> _Input for this task_:

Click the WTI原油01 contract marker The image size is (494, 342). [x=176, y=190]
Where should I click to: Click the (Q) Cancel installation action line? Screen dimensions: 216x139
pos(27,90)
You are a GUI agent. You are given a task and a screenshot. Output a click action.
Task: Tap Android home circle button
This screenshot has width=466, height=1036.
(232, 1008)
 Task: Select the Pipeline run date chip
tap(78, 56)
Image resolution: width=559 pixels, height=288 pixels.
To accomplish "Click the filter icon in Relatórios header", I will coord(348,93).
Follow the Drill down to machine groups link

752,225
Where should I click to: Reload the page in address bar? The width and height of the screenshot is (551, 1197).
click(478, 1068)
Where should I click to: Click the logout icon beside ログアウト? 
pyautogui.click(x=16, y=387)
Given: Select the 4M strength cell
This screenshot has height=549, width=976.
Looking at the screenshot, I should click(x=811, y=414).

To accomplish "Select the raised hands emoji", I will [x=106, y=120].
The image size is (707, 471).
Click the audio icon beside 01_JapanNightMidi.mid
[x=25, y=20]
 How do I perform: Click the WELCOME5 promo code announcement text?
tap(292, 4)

--

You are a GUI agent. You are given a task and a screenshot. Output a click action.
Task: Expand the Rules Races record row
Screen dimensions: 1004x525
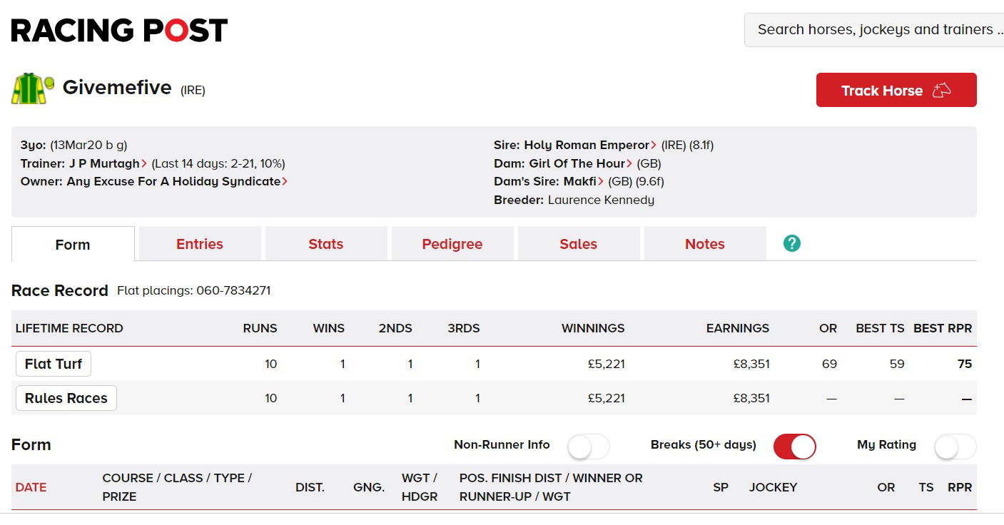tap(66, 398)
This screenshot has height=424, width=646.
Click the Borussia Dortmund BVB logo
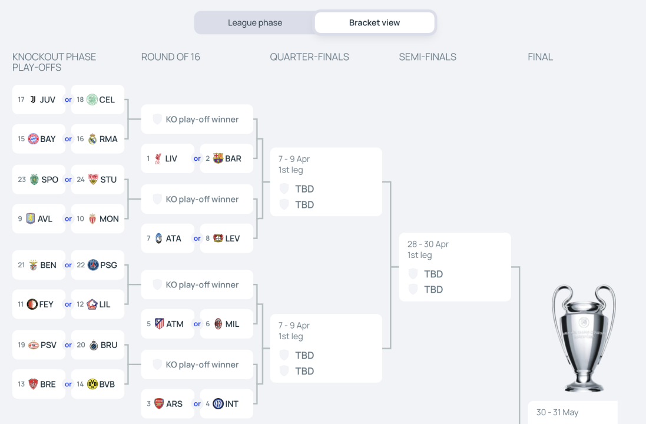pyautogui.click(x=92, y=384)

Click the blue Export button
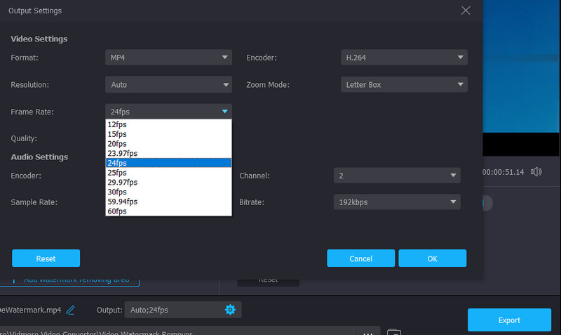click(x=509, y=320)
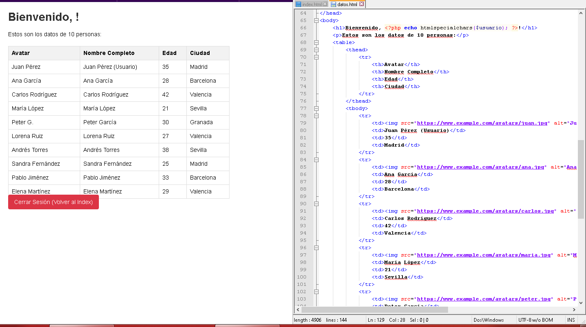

---

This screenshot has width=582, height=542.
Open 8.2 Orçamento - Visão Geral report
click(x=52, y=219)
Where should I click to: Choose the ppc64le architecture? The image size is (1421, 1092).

> _Work to complete_: Copy verbatim, from the listing above, each line from the one containing "Click the WTI原油01" down to the one containing "The image size is (707, 471).", inclusive.

> _Response below_:
Click the WTI原油01 contract marker The image size is (494, 342). [x=176, y=190]
Where should I click to: Click the (Q) Cancel installation action line? Screen dimensions: 216x139
pos(27,90)
You are a GUI agent. You are given a task and a screenshot. Output a click action.
Task: Tap Android home circle button
This screenshot has width=466, height=1036.
(232, 1008)
 Task: Select the Pipeline run date chip
tap(78, 56)
Image resolution: width=559 pixels, height=288 pixels.
To accomplish "Click the filter icon in Relatórios header", I will coord(348,93).
Follow the Drill down to machine groups link

752,225
Where should I click to: Reload the page in address bar? The width and height of the screenshot is (551, 1197).
click(478, 1068)
Where should I click to: Click the logout icon beside ログアウト? 
pyautogui.click(x=16, y=387)
Given: Select the 4M strength cell
This screenshot has height=549, width=976.
Looking at the screenshot, I should click(x=811, y=414).

To accomplish "Select the raised hands emoji", I will [x=106, y=120].
The image size is (707, 471).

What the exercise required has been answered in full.